After an afternoon at the Hut, a plate of fried tofu and two pots of jasmine tea, I have 2,000 words, a big fresh scene, tea stains and sweet-and-sour splotches all over my pages, and three new pornographic doodlings. Tits and ass in the left margin, flaccid dick in the right. Never the twain shall meet.
The waitress brings another pot of tea. She never asks what I’m up to, never hurries me along, always remembers to ask if I want a cupcake before she brings the check. I wonder what her home looks like. Macrame and spider plants, yellow Formica table with three tulip chairs, sunburst clock (of course it works!), a spoon rest made of abalone shells set in acrylic, two Ikea tables and a bunch of glass grapes in a bowl. She’s a beautiful hipster, with a long black braid and a constellation of freckles across her nose. I’ve made a cliche of her, which is less than she deserves. I’m sure she has a pencil skirt in her closet, even if it’s way at the back.

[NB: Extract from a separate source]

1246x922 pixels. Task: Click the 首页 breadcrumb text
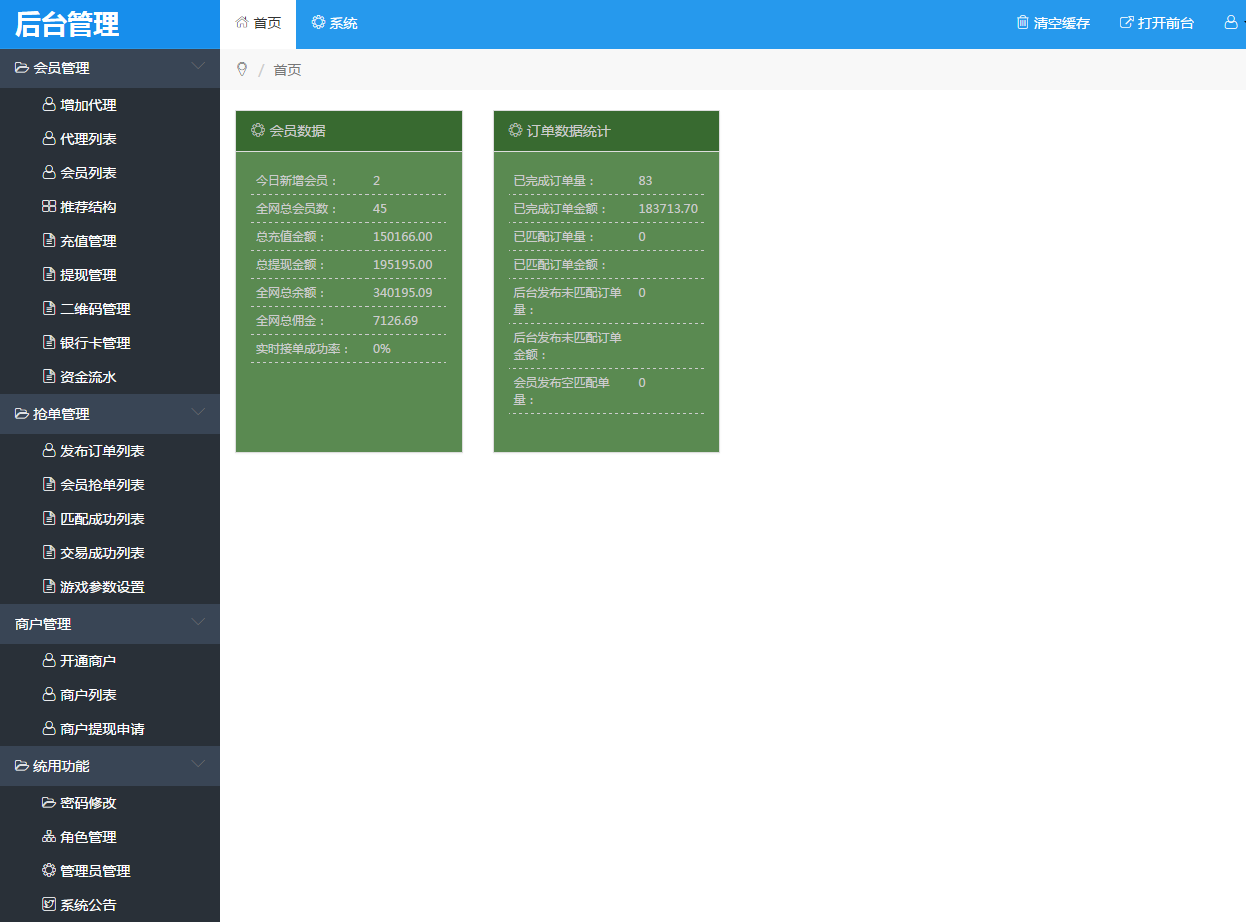tap(287, 70)
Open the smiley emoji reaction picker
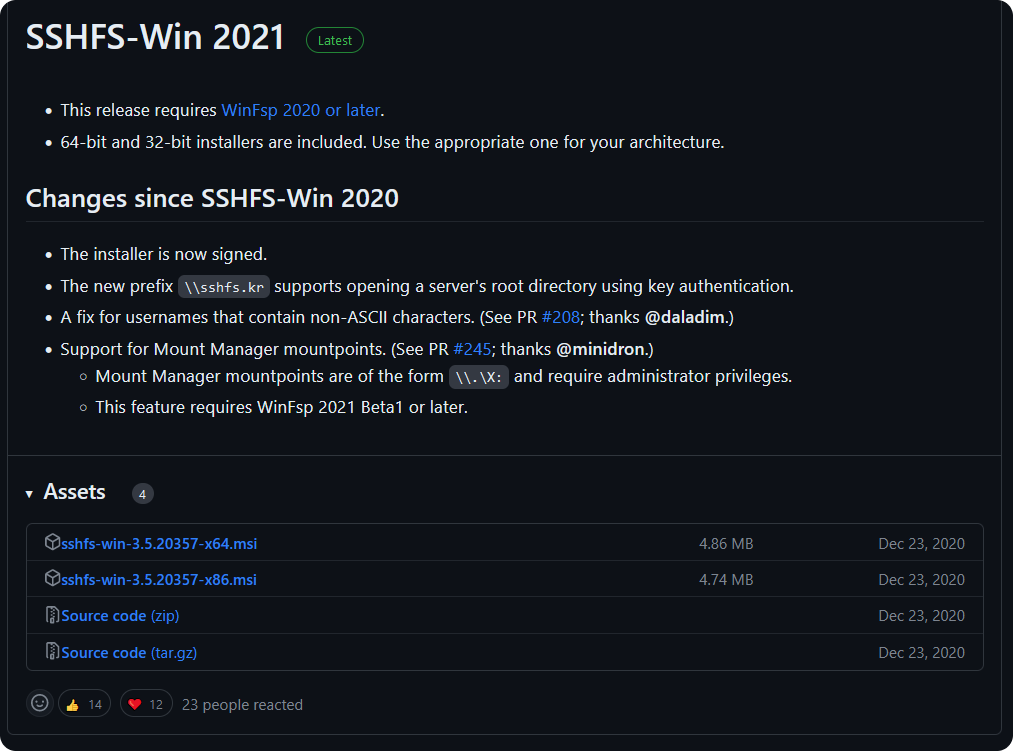Screen dimensions: 1013x751 click(x=40, y=704)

You won’t believe what I just wrote, I want to tell her. A big big scene, an earthshaker oh baby oh boy, and you wouldn’t believe what Julian just said to Celia. He wants her bad, you see, he’s pushing hard. He can’t stop shaking her tree. But from my booth by the door I am god, and I say he won’t even wet the tip. Isn’t that a thought, freckle-face? While you’ve been filling my teapot and serving drunken love noodles to the nurses at table four, and setting out the chopsticks, and wiping up the spills and offering passion-fruit cupcakes all around—imagine, you walked right by them time and again. You say you didn’t hear a thing? Didn’t catch the vibe? Really, not at all. Yes, I do look calm. I know, an island of calm, yes, I’ve been told. But my pages runneth over.
Do you write in public? Ever feel like you’re putting one over?